> **WHAT TO PRODUCE**
Return everything from "for i, aa in" down to "label in labels])" in the libraries and functions code below, copied character for character.

> **EXCERPT PROVIDED**
□ □ □ □

# Libraries and Functions

In [3]:
# Importing necessary libraries
import numpy as np
import tensorflow as tf
from sklearn.preprocessing import LabelEncoder
from tensorflow.keras.models import Sequential
from tensorflow.keras.layers import Input, LSTM, Dense
from sklearn.metrics import matthews_corrcoef

# Function definitions

def parse_data(file_path):
    sequences, secondary_structures = [], []
    parsing_sequences = False
    with open(file_path, "r") as file:
        for line in file:
            line = line.strip()
            if line == "<>":
                parsing_sequences = True
            elif line == "end":
                parsing_sequences = False
            elif parsing_sequences:
                parts = line.split()
                if len(parts) == 2:
                    amino_acid, sec_structure = parts
                    sequences.append(amino_acid)
                    secondary_structures.append(sec_structure)
    return sequences, secondary_structures

def create_windows(sequences, secondary_structures, window_size=13):
    X, y = [], []
    padded_sequences = ['_' for _ in range(window_size // 2)] + sequences + ['_' for _ in range(window_size // 2)]
    for i in range(len(sequences)):
        window = padded_sequences[i:i + window_size]
        X.append(window)
        y.append(secondary_structures[i])
    return X, y

def one_hot_encode(sequence):
    amino_acids = 'ACDEFGHIKLMNPQRSTVWY'
    num_amino_acids = len(amino_acids)
    encoded_seq = np.zeros((len(sequence), num_amino_acids), dtype=int)
    for i, aa in enumerate(sequence):
        if aa in amino_acids:
            encoded_seq[i, amino_acids.index(aa)] = 1
    return encoded_seq

def encode_labels(labels):
    encoding = {'_': 0, 'e': 1, 'h': 2}
    encoded_labels = np.array([encoding[label] for label in labels])

□ □ □ □

> **DATASET CONTENT**
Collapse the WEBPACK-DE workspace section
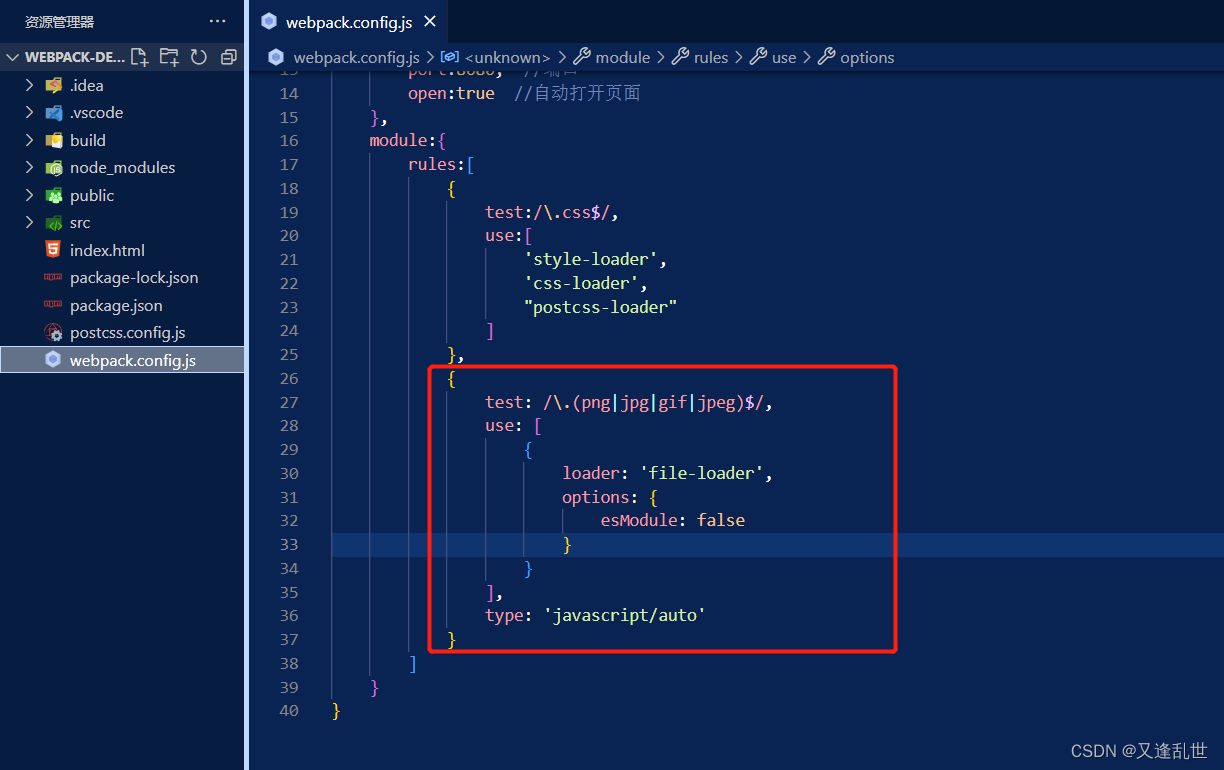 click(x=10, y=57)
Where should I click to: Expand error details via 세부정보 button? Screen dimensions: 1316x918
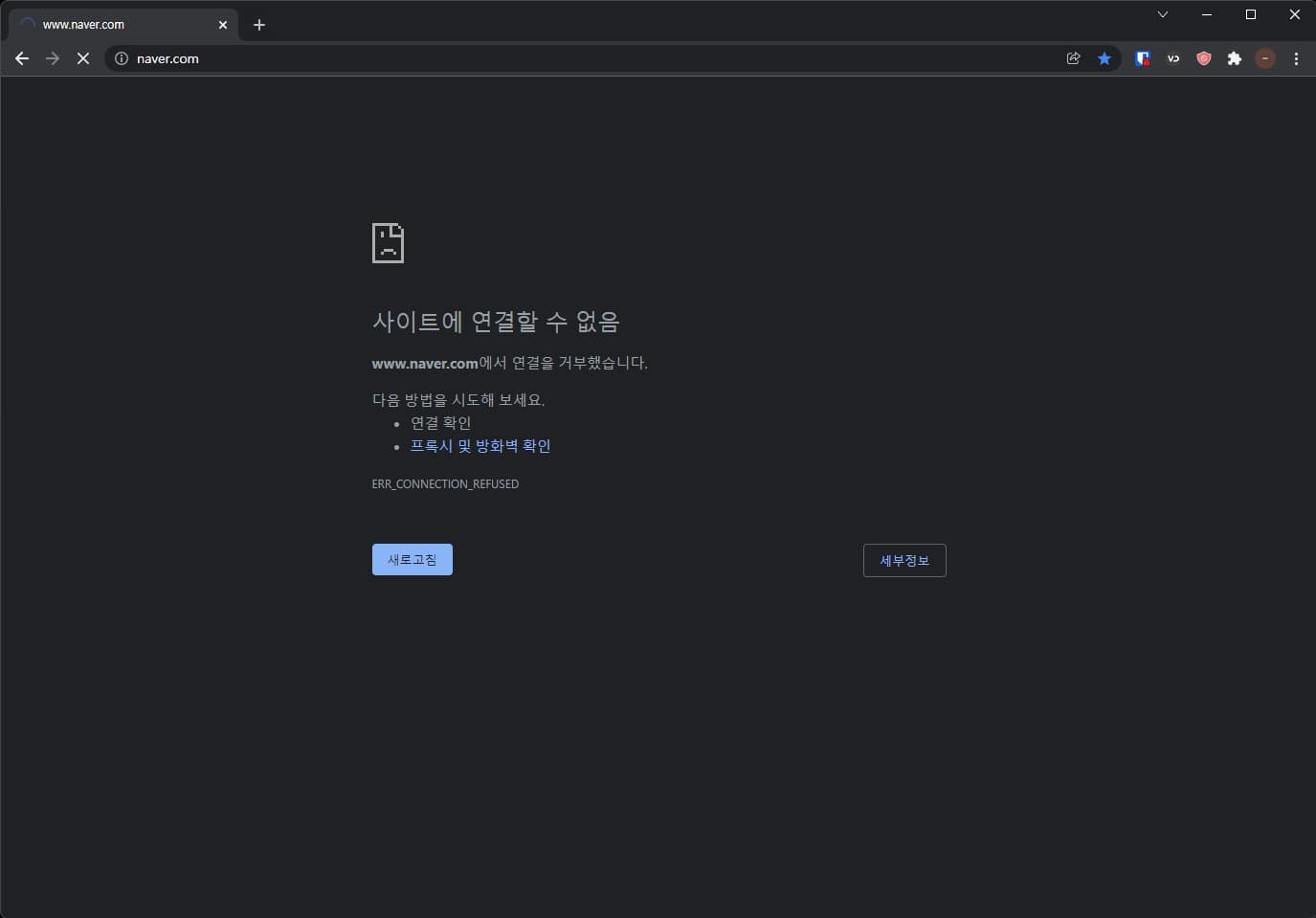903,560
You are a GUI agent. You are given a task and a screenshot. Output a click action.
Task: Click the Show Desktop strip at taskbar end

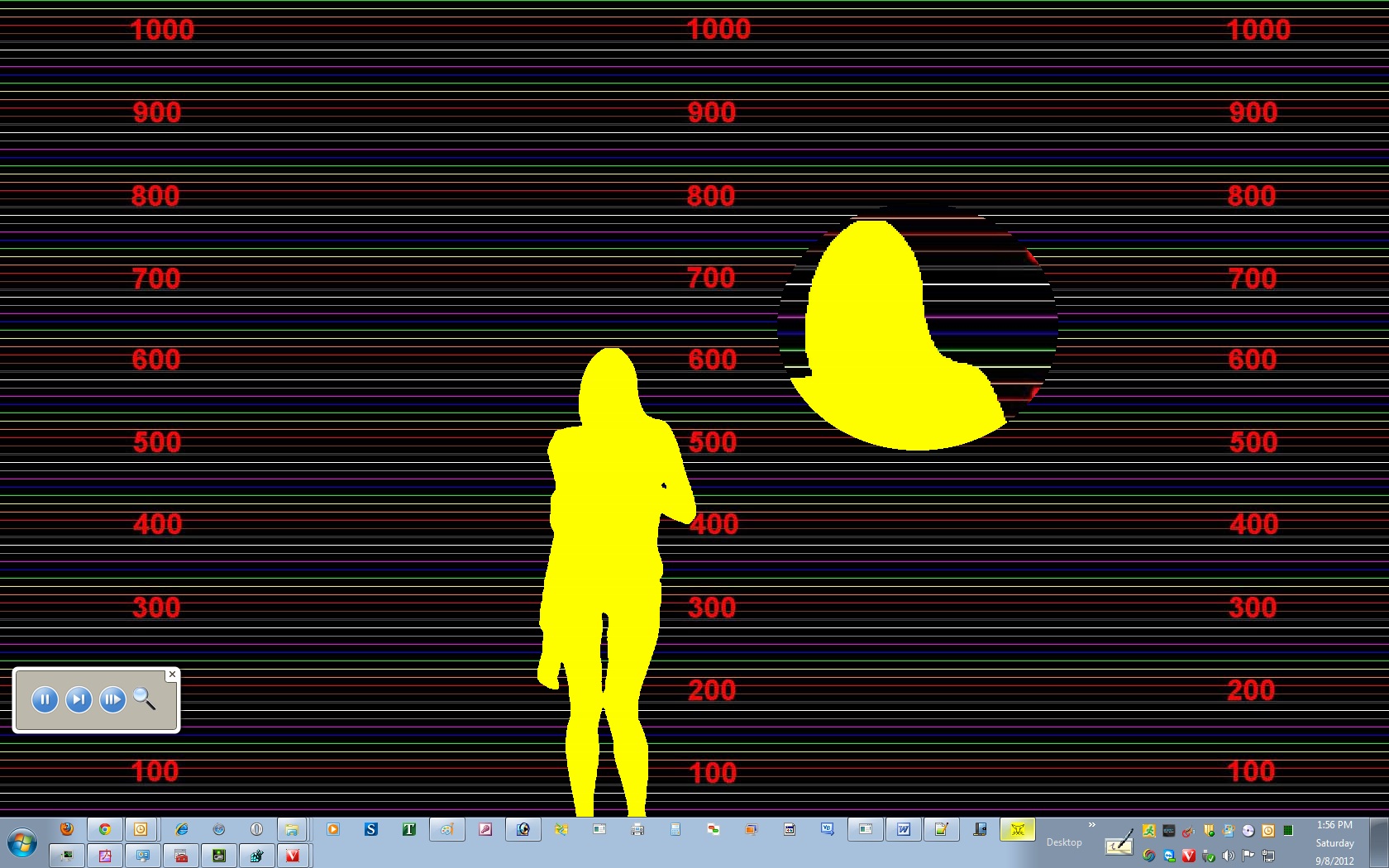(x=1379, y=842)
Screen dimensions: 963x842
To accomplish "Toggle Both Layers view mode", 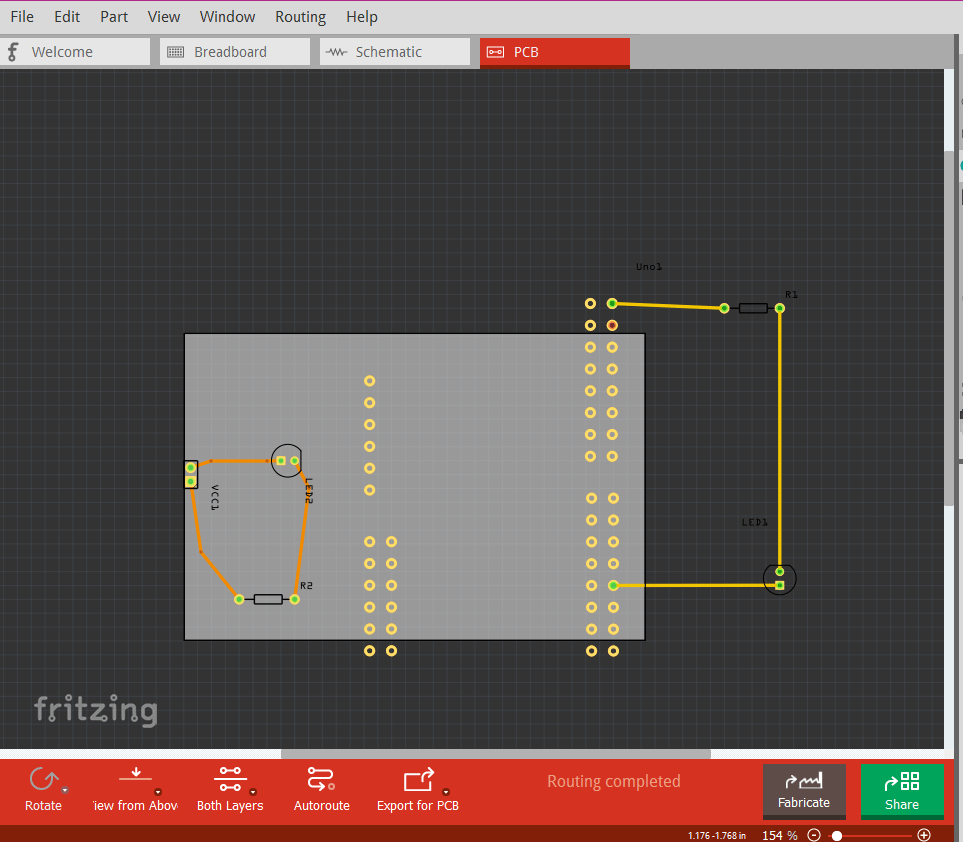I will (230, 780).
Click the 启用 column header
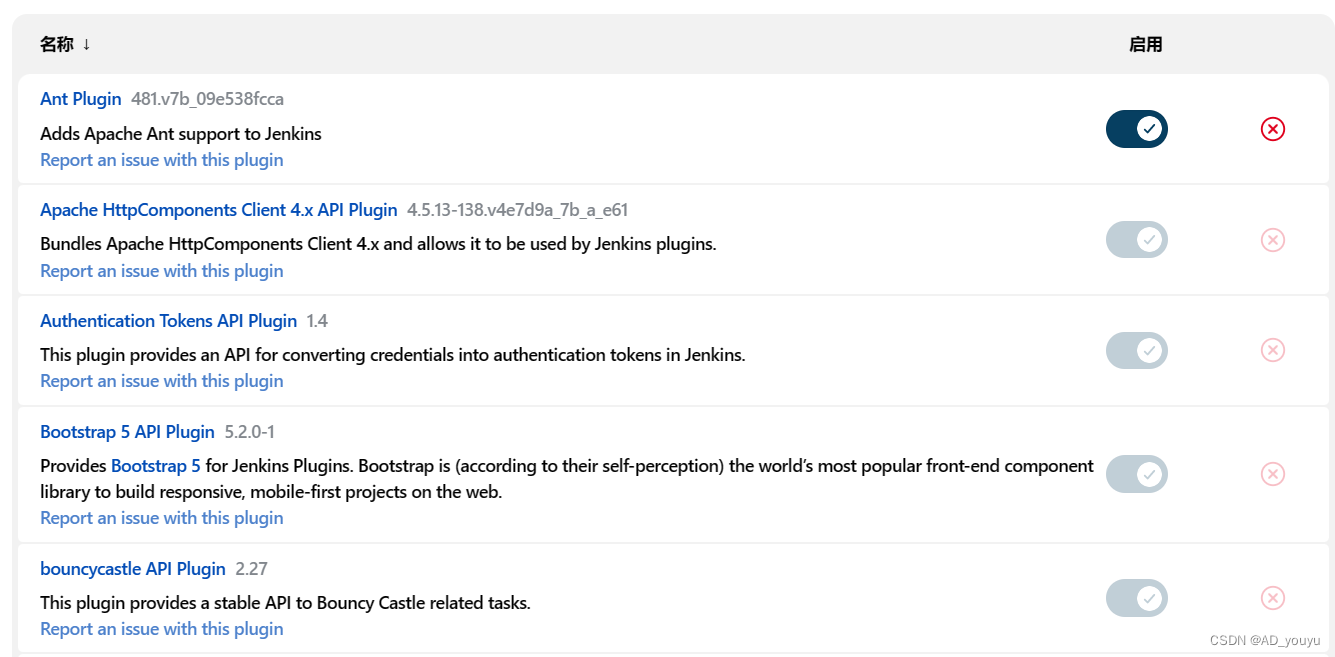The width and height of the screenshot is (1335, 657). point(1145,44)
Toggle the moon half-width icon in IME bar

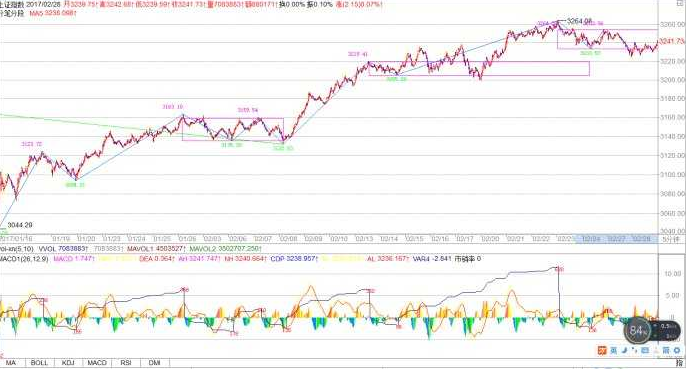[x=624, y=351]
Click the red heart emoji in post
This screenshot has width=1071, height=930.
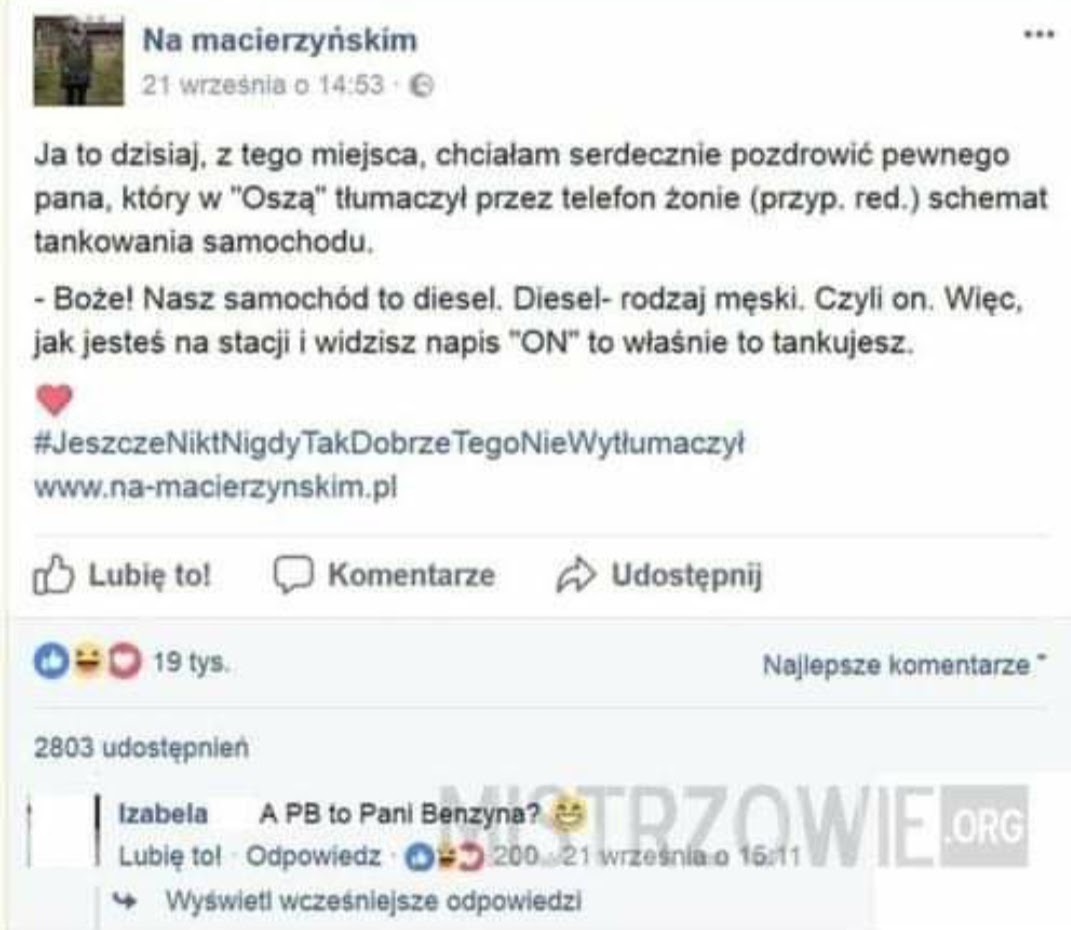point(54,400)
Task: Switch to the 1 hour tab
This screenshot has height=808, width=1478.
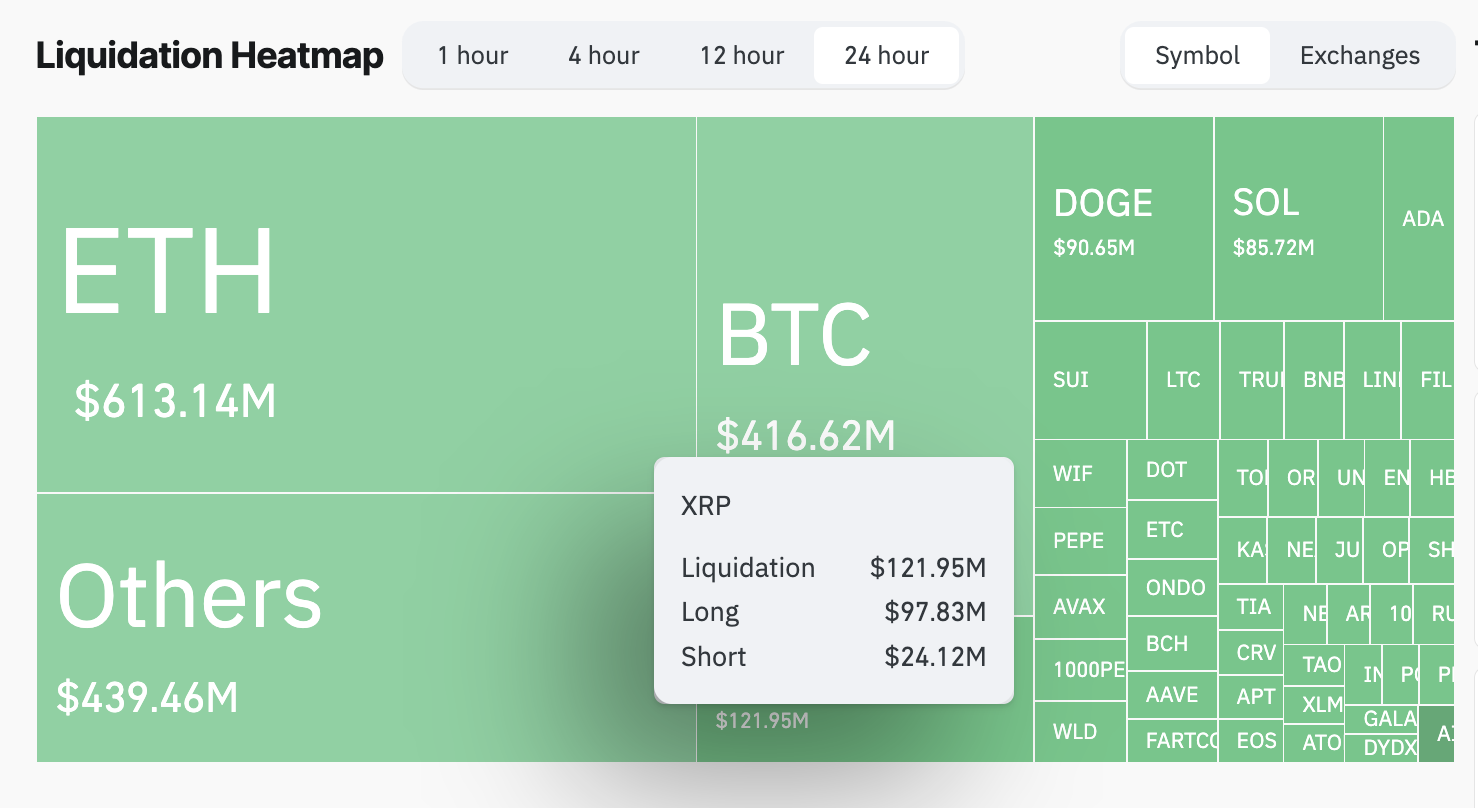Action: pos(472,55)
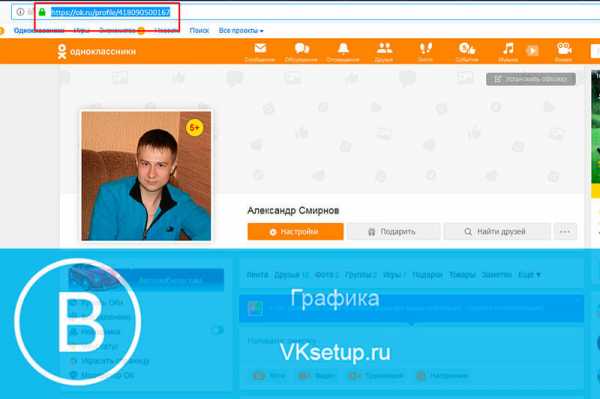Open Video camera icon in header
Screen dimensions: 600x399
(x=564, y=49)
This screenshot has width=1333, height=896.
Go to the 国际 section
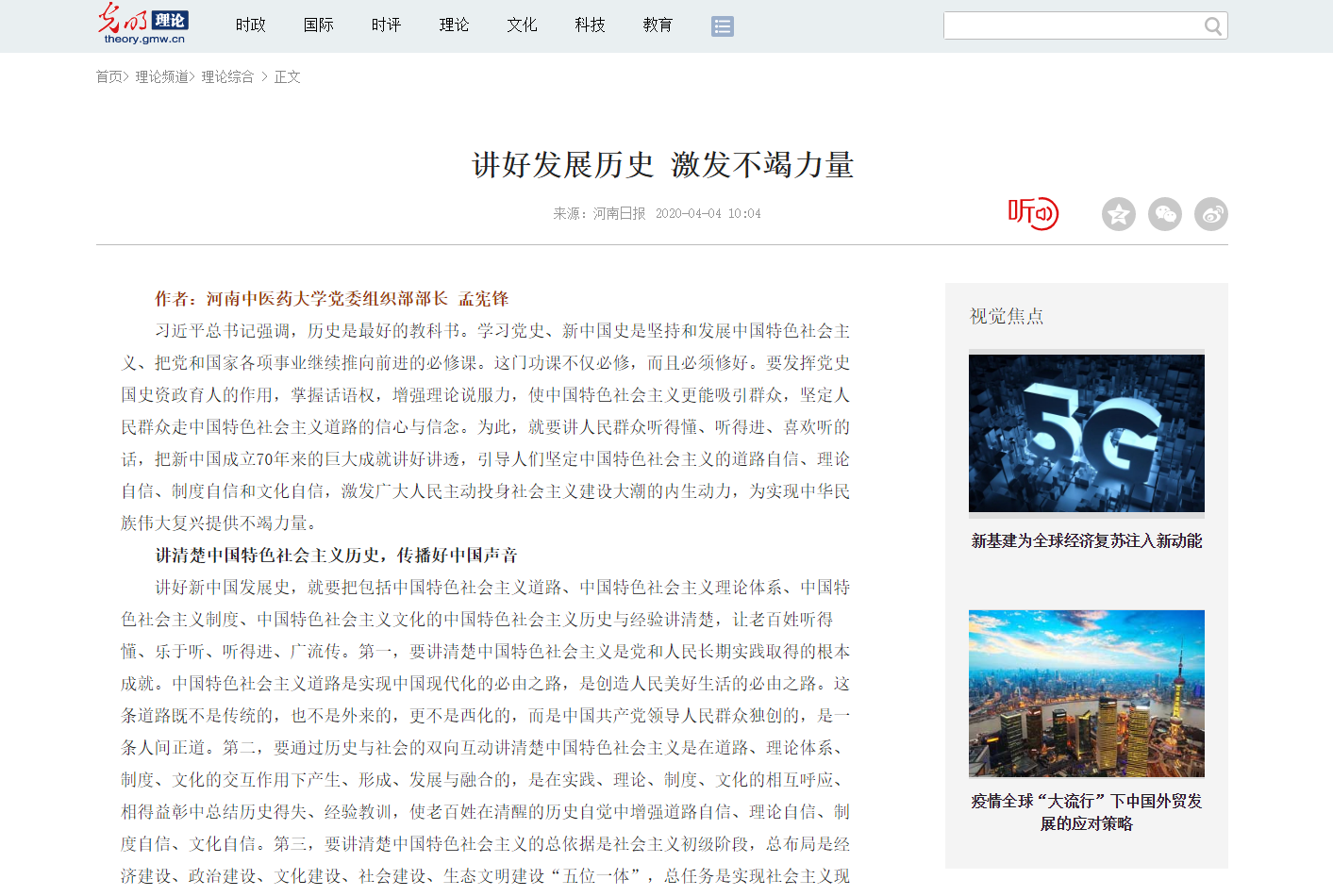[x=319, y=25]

□ □ □ □

> **SOLUTION TO THIS TASK**
for i, aa in enumerate(sequence):
        if aa in amino_acids:
            encoded_seq[i, amino_acids.index(aa)] = 1
    return encoded_seq

def encode_labels(labels):
    encoding = {'_': 0, 'e': 1, 'h': 2}
    encoded_labels = np.array([encoding[label] for label in labels])